Fix: Enable automatic retries in your automation tool (Zapier, Make) and set up an immediate error notification via email or Slack. Add an error-handling step that logs failed contacts so they can be re-enriched in the next run.
Problem 2: Quota Exhausted Mid-Month
Impact: No enrichment for two weeks, outbound campaigns blocked.
Fix: Audit consumption over the past three months. If you consistently exceed your quota, upgrade. If not, identify the greedy workflows (usually misconfigured loops) and fix them before the next cycle.
Problem 3: Duplicate Enrichments Burning Credits
Impact: Quota consumed twice as fast, duplicate data polluting your Sheets.
Fix: Run Derrick’s Remove Duplicates before launching any batch enrichment. Add a control column (e.g., enrichment date) so the same contact is never processed twice.
Problem 4: Rate Limit Hit During Unsupervised Overnight Enrichment
Impact: Only 30% of contacts are enriched by morning, with no alert sent.
Fix: Break your batch into sub-batches with a pause between each (Make’s “Wait” module, n8n’s delay node). Do the math upfront: if your API allows 1,000 requests/hour and you have 5,000 contacts, plan for at least 6 hours with a safety buffer.
Key Takeaways
- A rate limit restricts request frequency (e.g., 100/minute); a quota caps total volume (e.g., 10,000/month) — they often apply simultaneously
429 Too Many Requestsmeans you’ve hit a rate limit; read theRetry-Afterheader to know when to try again- Exponential backoff (doubling the wait time on each retry) is the go-to strategy for handling 429s
- Infinite loops in Zapier/Make are the #1 cause of accidental quota exhaustion
- Tools that handle API calls internally (like Derrick) let you focus on your data, not on infrastructure
- Monitor consumption proactively — don’t wait for a broken workflow to tell you you’re over quota
Conclusion: Master Your Quotas, Stop Fighting Your Tools
API rate limits and quotas aren’t there to block you — they’re there to keep services stable for everyone. But without understanding them, they become the main source of friction in enrichment and sales automation workflows.
Apply the best practices in this guide — preventive throttling, exponential backoff, proactive monitoring, and smart batch segmentation — and these constraints become predictable variables you control, not surprises that derail campaigns.
And if you’d rather skip the technical complexity entirely, tools like Derrick let you enrich your leads directly in Google Sheets, with a simple credit system and API management handled under the hood.
Enrich your data without fighting APIs
Derrick manages API calls, rate limits, and quotas internally. You focus on your prospects.
FAQ
What is a 429 Too Many Requests error? It’s the HTTP code returned by an API when you’ve exceeded its rate limit.
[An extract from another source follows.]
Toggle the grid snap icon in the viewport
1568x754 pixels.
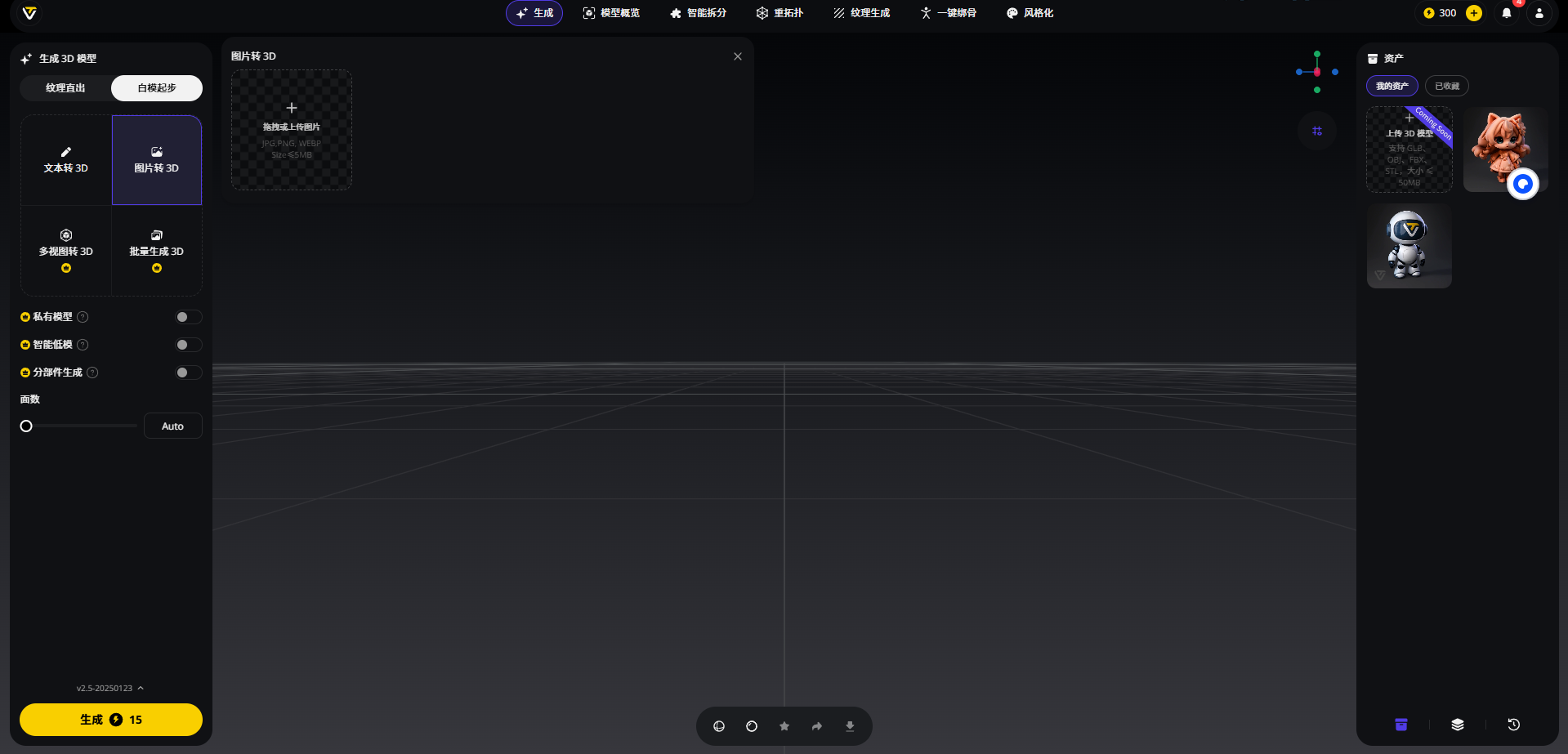coord(1317,131)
The response typically includes a Retry-After header indicating how many seconds to wait before retrying. It’s not a permanent block — just a temporary pause.
What’s the difference between a rate limit and an API quota? A rate limit restricts frequency (e.g., 100 requests/minute). A quota caps total volume over a longer period (e.g., 10,000 requests/month). Both can apply to the same API simultaneously. Exceeding a rate limit is temporary; exceeding a quota can block access until the billing cycle resets.
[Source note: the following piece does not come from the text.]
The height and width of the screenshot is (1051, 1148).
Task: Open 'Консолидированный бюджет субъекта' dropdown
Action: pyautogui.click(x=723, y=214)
How do I avoid 429 errors in Zapier or Make? Space out your calls by adding a “Delay” or “Wait” module between actions. Enable automatic retries, and add a filter step so you only process records that haven’t been enriched yet — this prevents loops that drain quotas fast.
Does Derrick’s credit system have rate limits? Derrick manages the underlying API calls internally and exposes a simple credit system (1 credit = 1 action). Unused credits roll over each month. You don’t interact directly with the APIs underneath, which eliminates the need to manage rate limits manually.
How do I calculate the quota I need for an enrichment campaign? Count the number of contacts × the number of attributes you need per contact (email, phone, and LinkedIn data each count as separate actions). Add a 20% buffer for duplicates and retries. Compare that against your remaining monthly quota before launching.